Yarım asırdır hayvan dolduruyor
İstanbul’da yaşayan 81 yaşındaki Ahmet Hamza yarım asrı aşkın bir süredir ölmüş hayvanları topluyor ve onları dolduruyor. Doldurduğu hayvanlar …
İstanbul’da yaşayan 81 yaşındaki Ahmet Hamza yarım asrı aşkın bir süredir ölmüş hayvanları topluyor ve onları dolduruyor.
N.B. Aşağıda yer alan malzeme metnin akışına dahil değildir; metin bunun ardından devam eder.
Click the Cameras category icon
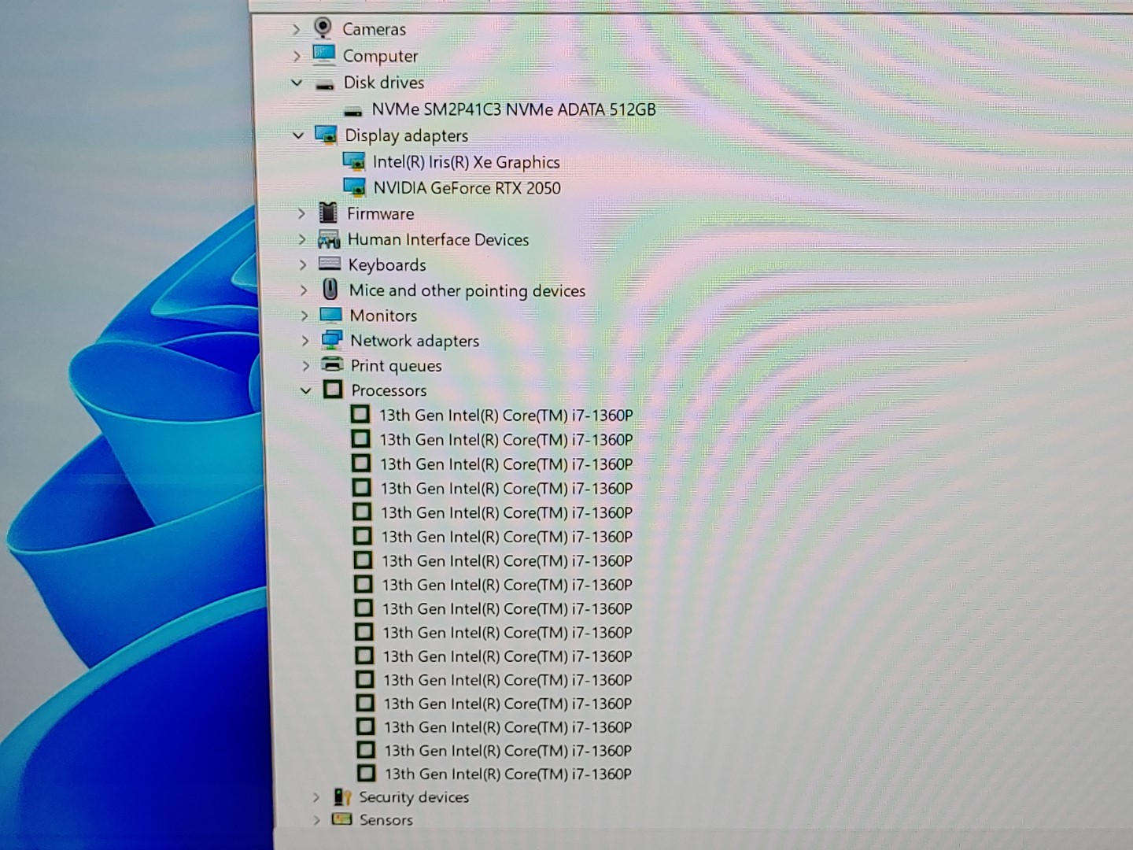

Doldurduğu hayvanlar arasında kanguru, timsah hatta leopar bile var.
Pendik’te yaşayan 81 yaşındaki Ahmet Hamza, tahnit sanatına 1970 yılında Bulgaristan’da hobi olarak başladı. 1989 yılında da ailesiyle göç ederek Türkiye’ye yerleşen Hamza, burada ölü hayvanları tahnit işlemi ile doldurmaya devam etti. 500 farklı türün olduğu, tam bin adet hayvana ev sahipliği yapan Doğa Bilim Müzesi’ni kuran Ahmet Hamza, ömrünü adadığı tahnit sanatını 50 yıldır aralıksız sürdürüyor.
Ahmet Hamza, tahnit sanatına nasıl başladığını anlattı:
* Burada gördüğünüz müze, Türkiye’de ilk Doğa Bilim Müzesi ve Kültür Bakanlığı’ndan resmi onaylanmış tek kültür müzesidir. Bu hayvanları Bulgaristan’da veteriner teknisyeniyken bin tane inek ile bir çiftlikte yaptım. Öyle başladım. Hayvan bulmak zor bir şey. Avcılar ava gittikten sonra tavşan, bıldırcın, kekik, ördek ne vursalar birer tane de bana getirdi. Onları içeriden boşaltıp etini de onlara verdim, derisi de bana kaldı. Hayvanın içini boşalttıktan sonra deri ilaçlama işlemi var. Tüyleri dökülmesin, kokmasın diye. Deriyi ilaçlıyorsun. Ondan sonra kafatasını iyice boşalttıktan sonra suni olarak çeşit çeşit boncuk gözler konduktan sonra, pamuk dolgu yapılıyor. Dolgu yaptıktan sonra dikişi yapılıyor. Ondan sonra hayvanın duruş pozisyonunu veriyorsun.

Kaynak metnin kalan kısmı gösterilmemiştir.